The demands of the COVID-19 pandemic led more nurses, personal support workers and others in the health-care field to work more overtime hours but also miss more days at work compared to pre-pandemic times, a recent report from Statistics Canada has found.
The study, released Thursday, focused on nurses, personal support workers and care aides, and other health-care workers with the exception of physicians, as they are most likely to be self-employed, StatCan said.
The findings confirm what many health-care workers have reported throughout the pandemic, namely increased burnout and having to work longer hours.
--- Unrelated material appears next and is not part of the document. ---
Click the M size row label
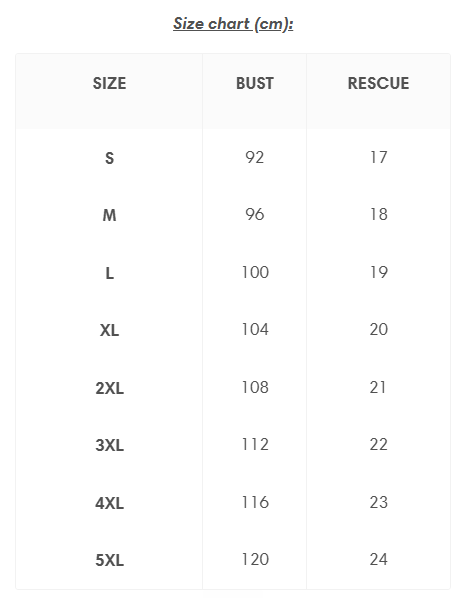This screenshot has width=466, height=598. pyautogui.click(x=109, y=215)
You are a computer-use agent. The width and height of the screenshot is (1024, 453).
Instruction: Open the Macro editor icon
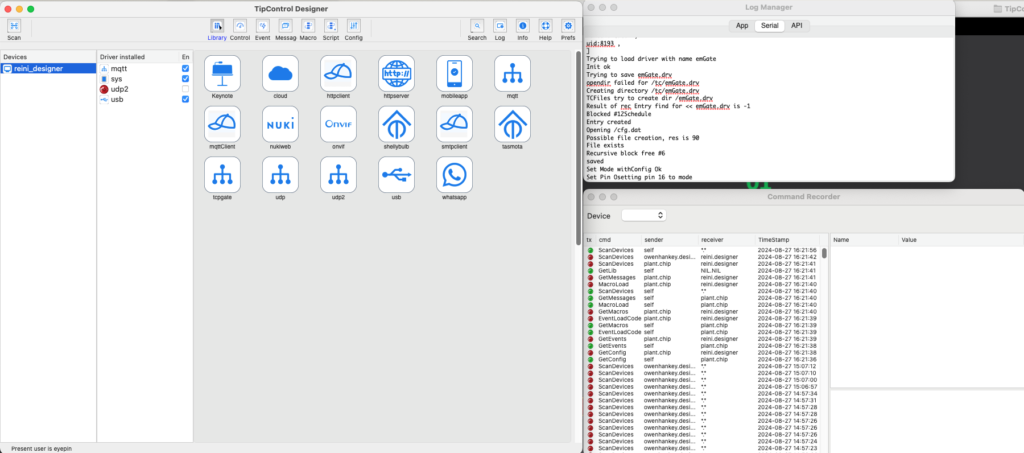pos(308,25)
The report also comes as job vacancies remain high in the health-care sector, more than doubling to 95,200 in the first quarter of 2023, compared to 43,000 during the same period in 2020, StatCan said.
“With demand exceeding supply, the challenges posed by staff shortages have invariably affected the workload and working conditions of health-care workers,” the report said.
MISSED DAYS
StatCan found in 2020, full-time health-care employees missed 17.6 days of work on average due to an illness or disability, up 3.4 days from 2019, making it the highest level seen since the late 1990s.
This became especially common among workers required to treat patients with known or possible cases of COVID-19, the report says.
Nurses, in particular, drove this increase, missing 19.5 days on average in 2020, up 4.6 days from 2019.
However, personal support workers and care aides reported the most missed days overall at 21.6 in 2020, up 3.4 from 2019.
Although average sick days in 2021 returned to about the same level as 2019, it rose even higher to 18 days on average in 2022, which StatCan ties to the rise in cases of the infectious Omicron variant.